Work to be completed -
Give back each line of the listing below that contains the string "will".

Task inputs -
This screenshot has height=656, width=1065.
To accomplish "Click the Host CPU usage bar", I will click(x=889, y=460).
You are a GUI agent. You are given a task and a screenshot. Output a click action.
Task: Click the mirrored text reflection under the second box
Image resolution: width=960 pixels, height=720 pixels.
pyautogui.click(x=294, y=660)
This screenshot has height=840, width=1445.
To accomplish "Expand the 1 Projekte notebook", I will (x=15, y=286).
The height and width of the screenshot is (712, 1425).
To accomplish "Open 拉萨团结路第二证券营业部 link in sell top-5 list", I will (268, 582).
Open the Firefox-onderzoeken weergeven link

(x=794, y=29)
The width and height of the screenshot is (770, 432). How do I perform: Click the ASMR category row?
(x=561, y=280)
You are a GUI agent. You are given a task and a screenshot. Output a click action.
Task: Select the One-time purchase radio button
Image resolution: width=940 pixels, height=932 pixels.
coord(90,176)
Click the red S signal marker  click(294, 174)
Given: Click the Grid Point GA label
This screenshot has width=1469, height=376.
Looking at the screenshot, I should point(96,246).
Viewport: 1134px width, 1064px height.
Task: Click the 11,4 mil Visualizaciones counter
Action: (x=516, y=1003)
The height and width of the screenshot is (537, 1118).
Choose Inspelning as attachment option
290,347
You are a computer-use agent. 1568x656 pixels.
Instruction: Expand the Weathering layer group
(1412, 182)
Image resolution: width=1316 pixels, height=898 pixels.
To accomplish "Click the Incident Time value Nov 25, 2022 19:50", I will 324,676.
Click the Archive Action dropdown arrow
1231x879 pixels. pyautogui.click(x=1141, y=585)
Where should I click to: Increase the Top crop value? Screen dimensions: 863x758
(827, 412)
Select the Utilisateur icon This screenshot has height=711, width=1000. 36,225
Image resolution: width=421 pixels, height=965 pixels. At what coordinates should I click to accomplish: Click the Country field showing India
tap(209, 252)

Response box -
To accomplish "Click the Host CPU usage bar", I will click(x=889, y=460).
To accomplish "Expand the 1 Projekte notebook", I will (x=15, y=286).
To accomplish "Open 拉萨团结路第二证券营业部 link in sell top-5 list", I will (268, 582).
To accomplish "Click the Incident Time value Nov 25, 2022 19:50", I will 324,676.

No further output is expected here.